The appointment of Kapur comes during a time of growth for CloudBees. Since its founding in 2010, CloudBees has raised $246 million in venture capital. The company cites key customers including Capital One, Fidelity Investments, HSBC, Morningstar, Pegasystems, Salesforce and a number of U.S. federal government agencies.

As noted here previously on Forbes, CloudBees is the custodian of Jenkins, an open source software development, testing and deployment tool that sits firmly in the CI/CD space referenced at the start of this story. The company’s custodial position means that it looks after the welfare of the open core software kernel that comprises Jenkins. Today it also offers a commercially-charged set of enterprise services for Jenkins that encompasses services, training and support to deploy and integrate Jenkins with other DevOps tools.

To be more specific in this area, CloudBees’ enterprise Jenkins product, CloudBees CI, is an important part of the company’s offerings, but it is just one piece of the total offerings that are available today.
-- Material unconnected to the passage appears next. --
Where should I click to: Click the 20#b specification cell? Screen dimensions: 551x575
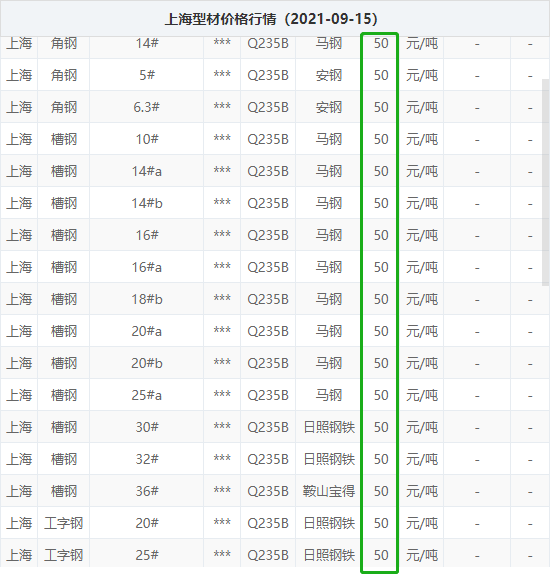point(147,363)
CloudBees explains that it is moving towards a platform focus that integrates CI into an end-to-end open ecosystem software delivery and value stream management platform.
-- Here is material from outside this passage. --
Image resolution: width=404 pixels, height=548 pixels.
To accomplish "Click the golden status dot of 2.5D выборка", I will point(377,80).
As even wider clarification, CloudBees confirms that it provides upstream and downstream Jenkins support, but Jenkins today is homed with the Continuous Delivery Foundation (CDF). “This change has been enacted within the past couple of years to hand Jenkins off to CDF, which is part of the Linux Foundation. CloudBees is still a major contributor to Jenkins and is proud to have a community team that works with Jenkins and the community,” noted the company, in a press statement.

CloudBees is obviously not alone in the software delivery platform zone. Key competitors to its technology proposition include Weaveworks, Harness and of course GitLab, all of which are typically thought of as younger operations with more ephemeral and customizable technology stacks.

Kapur is not phased by critical swipes that suggest CloudBees might have a heavier level of technical debt that the operation he is now stepping up to direct. In response to such comments - and having worked in firms like SAP which now celebrates its 50th anniversary this year in 2022 - Kapur says that there are plenty of reasons why firms older than five years have a wide remit to operate and innovate.

Where we go in the future in this section of the technology stack is (very arguably) more of the same along with better and better.

In the CloudBees hive that means not just CI/CD and not just DevOps and DevSecOps (DevOps with a large side order of security) and the next DevOps portmanteau extension that will inevitably probably follow. It’s also about XOps, a point where we can apply software delivery management goodness to the entire software stack right across data analytics down to infrastructure and architecture.

Kapur has a new chapter to write and he’ll be hoping that it’s a case of making honey and making customers’ money in the software delivery hive. Software delivery used to have a sting in the tail, let’s see if the future is sweeter.